Directive 1 »
Decide whether each statement below agrees with the passage on mirror reflectivity. Answer yes or no, and quote the words of the passage that decide it.
(a) Gold tarnishes easily.
(b) Aluminum costs less than silver.
(c) Dielectric mirrors reflect more than 99.99% of light at all wavelengths.

Excerpt »
§ §
Optical properties[edit]

Reflectivity[edit]

Four different mirrors, showing the difference in reflectivity. Clockwise from upper left: dielectric (80%), aluminum (85%), chrome (25%), and enhanced silver (99.9%). All are first-surface mirrors except the chrome mirror. The dielectric mirror reflects yellow light from the first-surface, but acts like an antireflection coating to purple light, thus produced a ghost reflection of the lightbulb from the second-surface.

The reflectivity of a mirror is determined by the percentage of reflected light per the total of the incident light. The reflectivity may vary with wavelength. All or a portion of the light not reflected is absorbed by the mirror, while in some cases a portion may also transmit through. Although some small portion of the light will be absorbed by the coating, the reflectivity is usually higher for first-surface mirrors, eliminating both reflection and absorption losses from the substrate. The reflectivity is often determined by the type and thickness of the coating. When the thickness of the coating is sufficient to prevent transmission, all of the losses occur due to absorption. Aluminum is harder, less expensive, and more resistant to tarnishing than silver, and will reflect 85 to 90% of the light in the visible to near-ultraviolet range, but experiences a drop in its reflectance between 800 and 900 nm. Gold is very soft and easily scratched, costly, yet does not tarnish. Gold is greater than 96% reflective to near and far-infrared light between 800 and 12000 nm, but poorly reflects visible light with wavelengths shorter than 600 nm (yellow). Silver is expensive, soft, and quickly tarnishes, but has the highest reflectivity in the visual to near-infrared of any metal. Silver can reflect up to 98 or 99% of light to wavelengths as long as 2000 nm, but loses nearly all reflectivity at wavelengths shorter than 350 nm. Dielectric mirrors can reflect greater than 99.99% of light, but only for a narrow range of wavelengths, ranging from a bandwidth of only 10 nm to as wide as 100 nm for tunable lasers. However, dielectric coatings can also enhance the reflectivity of metallic coatings and protect them from scratching or tarnishing. Dielectric materials are typically very hard and relatively cheap, however the number of coats needed generally makes it an expensive process. In mirrors with low tolerances, the coating thickness may be reduced to save cost, and simply covered with paint to absorb transmission.[43]

Surface quality[edit]

Flatness errors, like rippled dunes across the surface, produced these artifacts, distortion, and low image quality in the far field reflection of a household mirror.
§ §
Extracted records »
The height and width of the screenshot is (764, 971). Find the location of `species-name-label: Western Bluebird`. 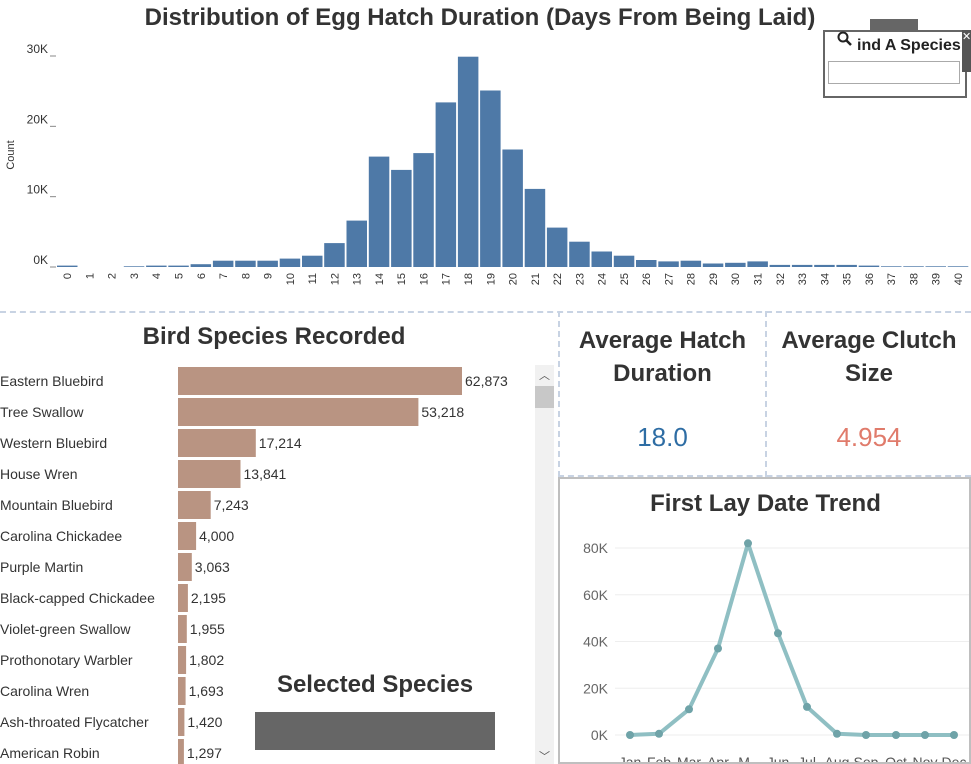

species-name-label: Western Bluebird is located at coordinates (54, 443).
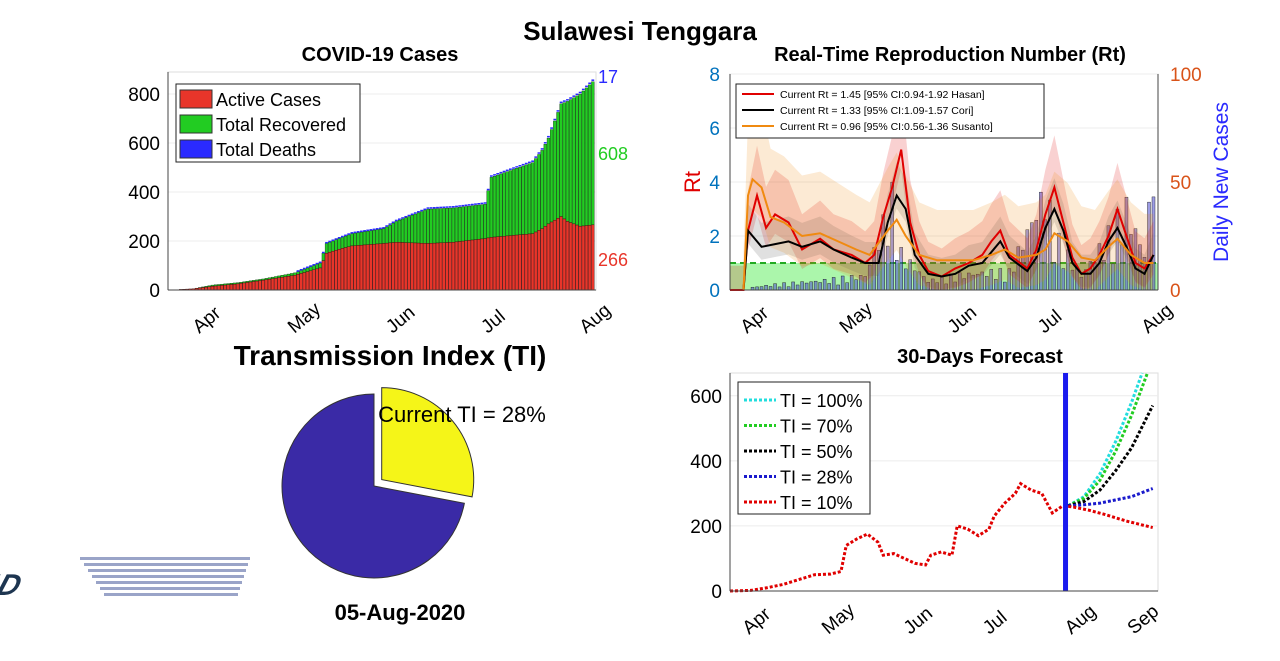 The width and height of the screenshot is (1280, 661). Describe the element at coordinates (196, 124) in the screenshot. I see `cases-legend-swatch` at that location.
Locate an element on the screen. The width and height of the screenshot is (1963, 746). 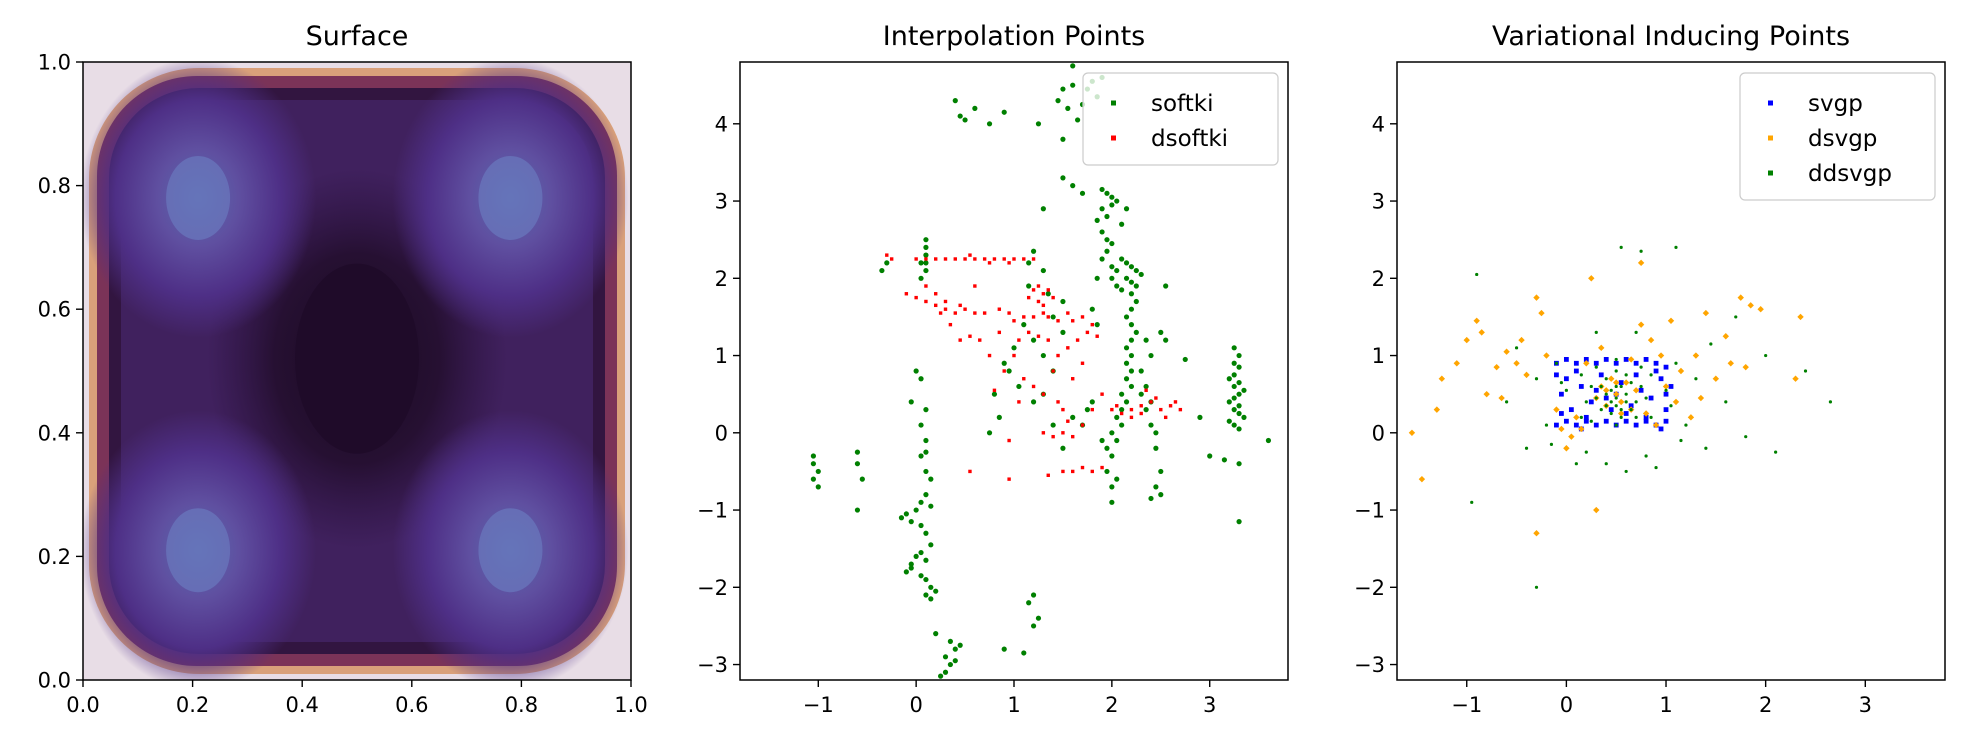
chart-title: Variational Inducing Points is located at coordinates (1671, 36).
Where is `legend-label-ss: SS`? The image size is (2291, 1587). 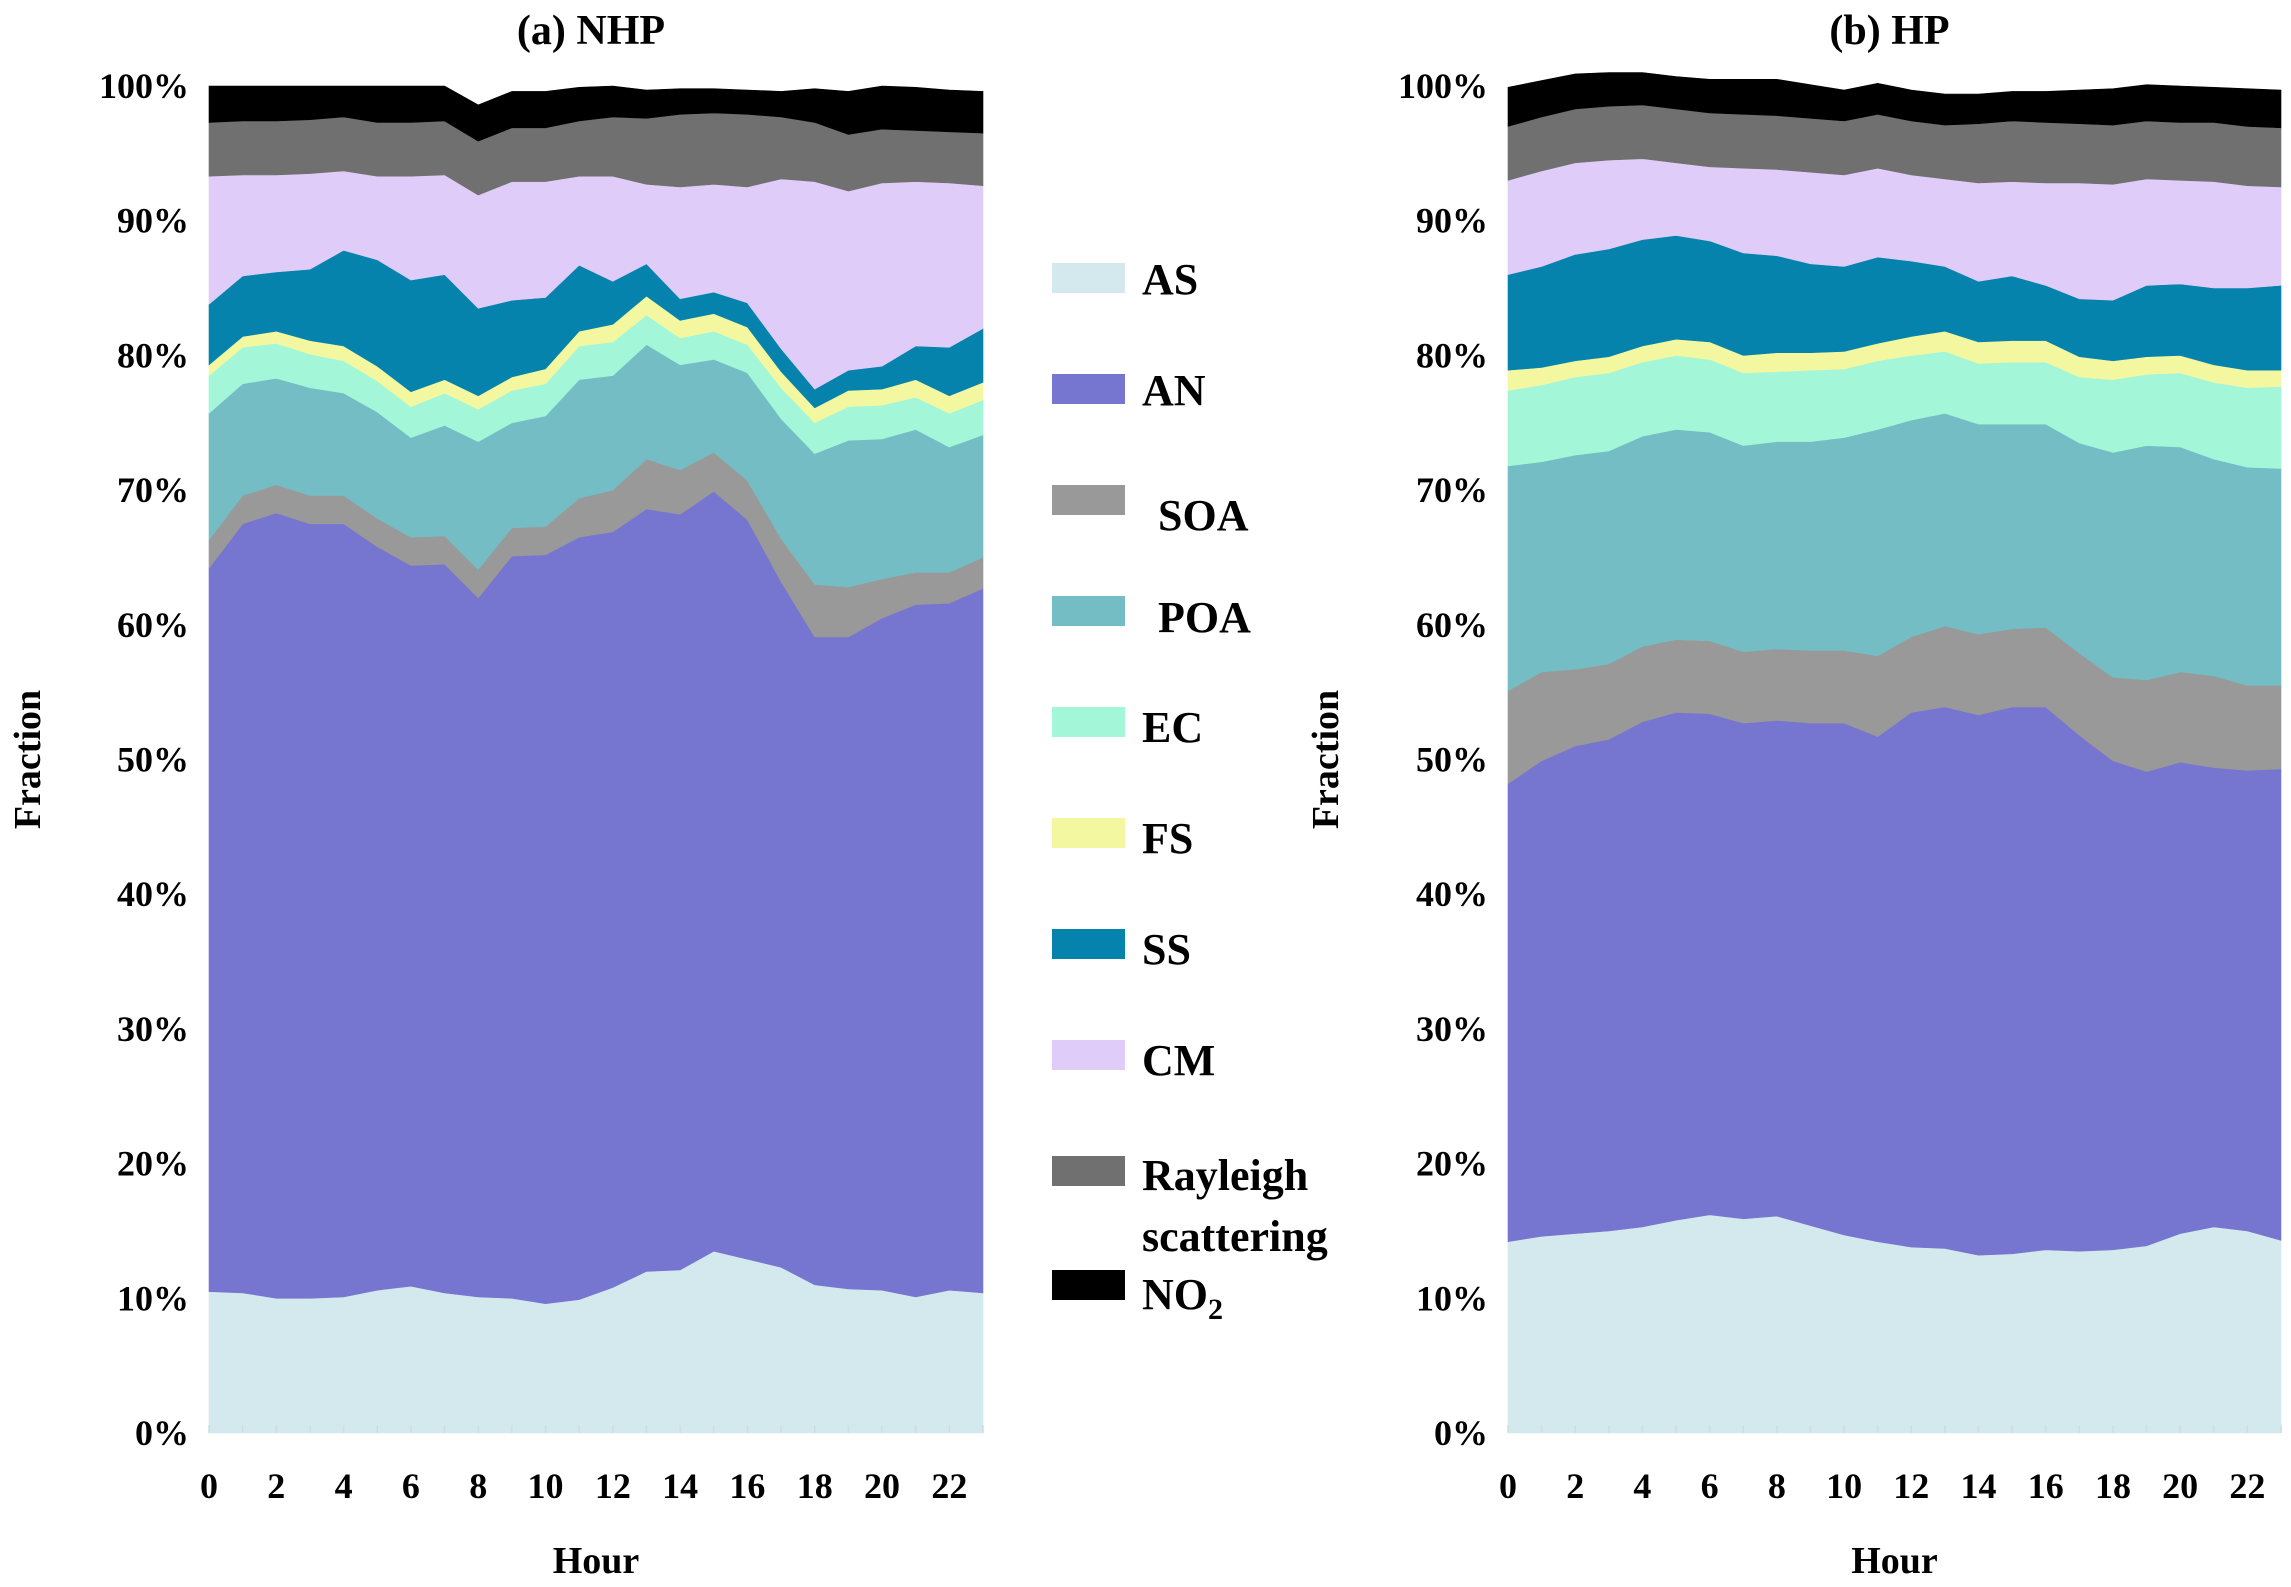
legend-label-ss: SS is located at coordinates (1166, 950).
§ §
Directive 2 »
Render every line of all the records above as a JSON list of strings, one string per line. Omit blank lines and leave the pictures out.

Problem solution 1 »
(a) No: "Gold is very soft and easily scratched, costly, yet does not tarnish."
(b) Yes: "Aluminum is harder, less expensive, and more resistant to tarnishing than silver"
(c) No: "Dielectric mirrors can reflect greater than 99.99% of light, but only for a narrow range of wavelengths"

Problem solution 2 »
[
  "The height and width of the screenshot is (764, 971). Find the location of `species-name-label: Western Bluebird`. ",
  "species-name-label: Western Bluebird is located at coordinates (54, 443).",
  " The width and height of the screenshot is (1280, 661). Describe the element at coordinates (196, 124) in the screenshot. I see `cases-legend-swatch` at that location.",
  "Locate an element on the screen. The width and height of the screenshot is (1963, 746). ",
  "chart-title: Variational Inducing Points is located at coordinates (1671, 36).",
  "Where is `legend-label-ss: SS`? The image size is (2291, 1587). ",
  "legend-label-ss: SS is located at coordinates (1166, 950)."
]